From the weight of the oxide or sulphate, calculate the percentage of the calcium (Ca) in the limestone, remembering that only one fifth of the total solution is used for this determination.
[Note 1: If the calcium were precipitated from the entire solution, the quantity of the precipitate would be greater than could be properly treated. The solution is, therefore, diluted to a definite volume (500 cc.), and exactly one fifth (100 cc.) is measured off in a graduated flask or by means of a pipette.]
[Note 2: The filtrate from the calcium oxalate should be made slightly acid immediately after filtration, in order to avoid the solvent action of the alkaline liquid upon the glass.]
[Note 3: The accurate quantitative separation of calcium and magnesium as oxalates requires considerable care. The calcium precipitate usually carries down with it some magnesium, and this can best be removed by redissolving the precipitate after filtration, and reprecipitation in the presence of only the small amount of magnesium which was included in the first precipitate. When, however, the proportion of magnesium is not very large, the second precipitation of the calcium can usually be avoided by precipitating it from a rather dilute solution (800 cc. or so) and in the presence of a considerable excess of the precipitant, that is, rather more than enough to convert both the magnesium and calcium into oxalates.]
[Note 4: The ionic changes involved in the precipitation of calcium as oxalate are exceedingly simple, and the principles discussed in connection with the barium sulphate precipitation on page 113 also apply here. The reaction is
C_{2}O_{4}^{—} + Ca^{++} —> [CaC_{2}O_{4}].
Calcium oxalate is nearly insoluble in water, and only very slightly soluble in acetic acid, but is readily dissolved by the strong mineral acids. This behavior with acids is explained by the fact that oxalic acid is a stronger acid than acetic acid; when, therefore, the oxalate is brought into contact with the latter there is almost no tendency to diminish the concentration of C_{2}O_{4}^{—} ions by the formation of an acid less dissociated than the acetic acid itself, and practically no solvent action ensues. When a strong mineral acid is present, however, the ionization of the oxalic acid is much reduced by the high concentration of the H^{+} ions from the strong acid, the formation of the undissociated acid lessens the concentration of the C_{2}O_{4}^{—} ions in solution, more of the oxalate passes into solution to re-establish equilibrium, and this process repeats itself until all is dissolved.

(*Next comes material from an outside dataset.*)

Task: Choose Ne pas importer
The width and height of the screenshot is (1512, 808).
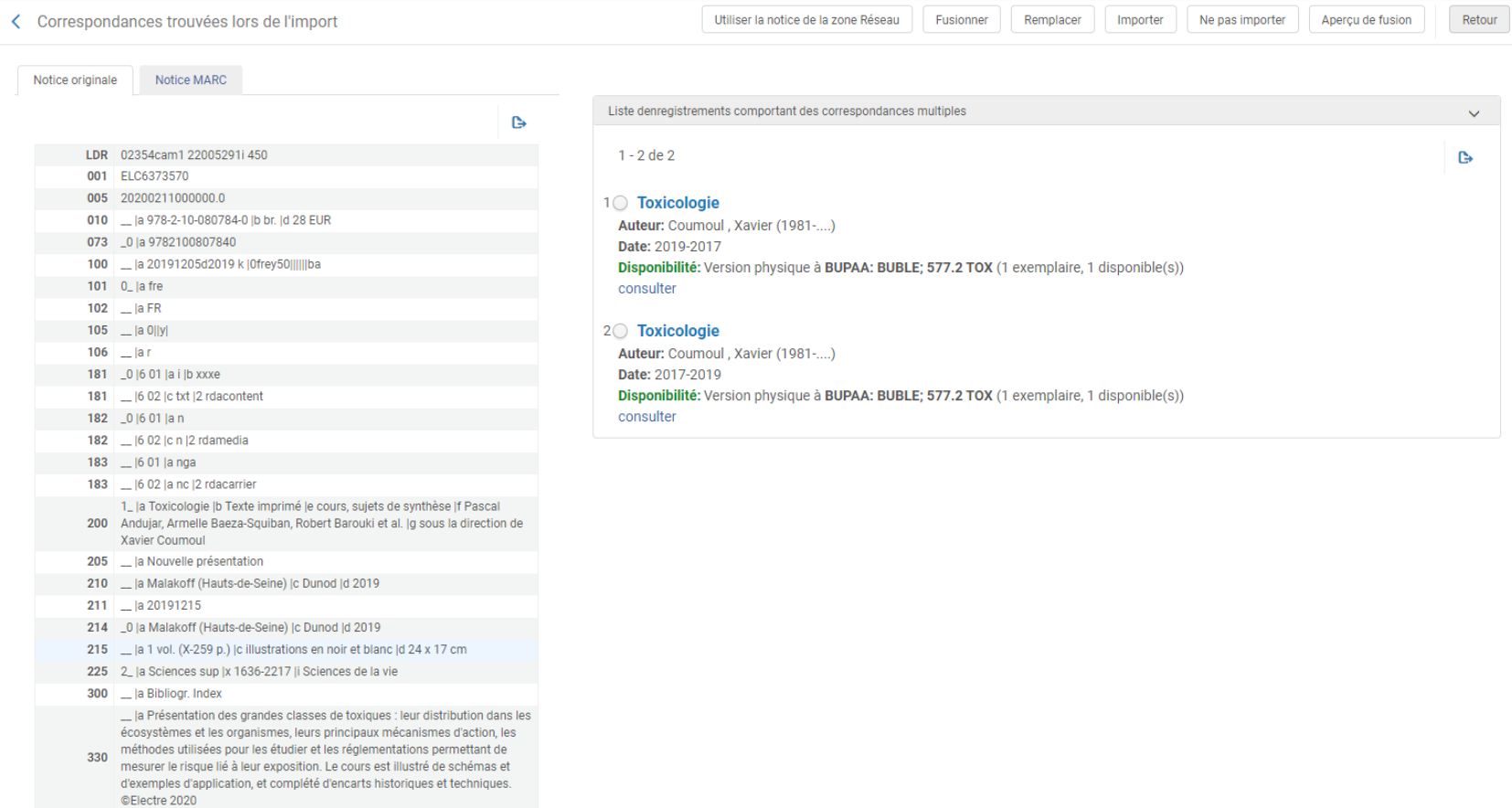Action: pos(1241,20)
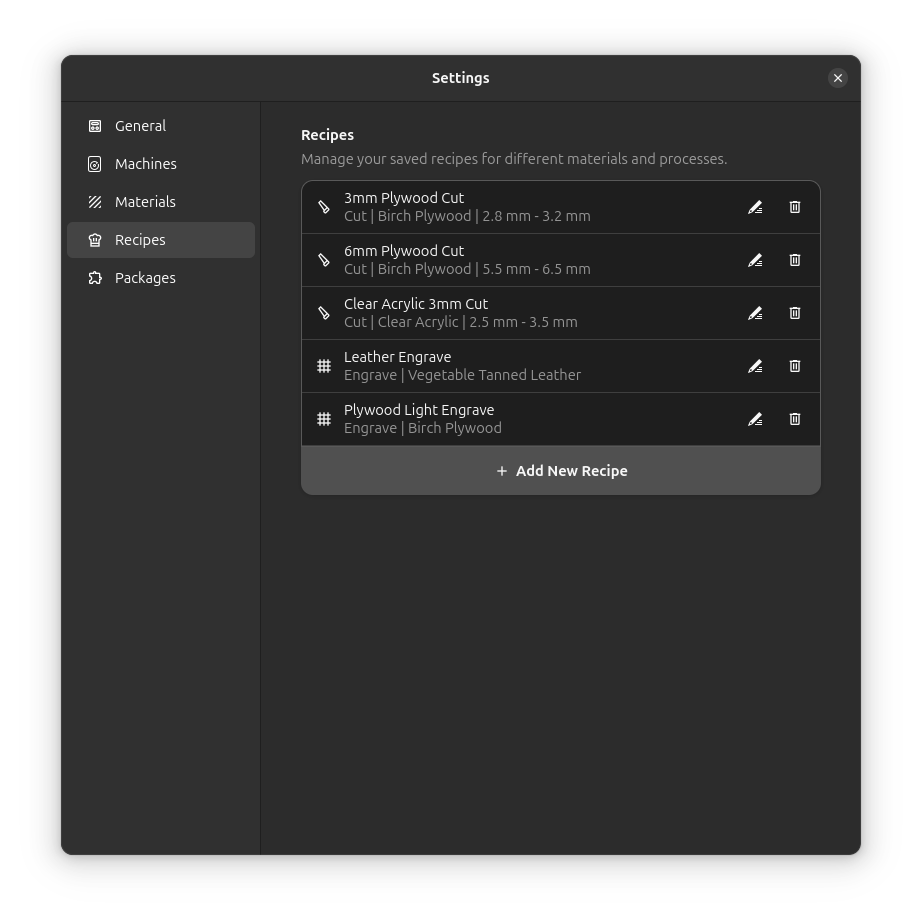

The oxalate is immediately reprecipitated from such a solution on the addition of OH^{-} ions, which, by uniting with the H^{+} ions of the acids (both the mineral acid and the oxalic acid) to form water, leave the Ca^{++} and C_{2}O_{4}^{—} ions in the solution to recombine to form [CaC_{2}O_{4}], which is precipitated in the absence of the H^{+} ions. It is well at this point to add a small excess of C_{2}O_{4}^{—} ions in the form of ammonium oxalate to decrease the solubility of the precipitate.
The oxalate precipitate consists mainly of CaC_{2}O_{4}.H_{2}O when thrown down.]
[Note 5: The small quantity of ammonium oxalate solution is added before the second precipitation of the calcium oxalate to insure the presence of a slight excess of the reagent, which promotes the separation of the calcium compound.]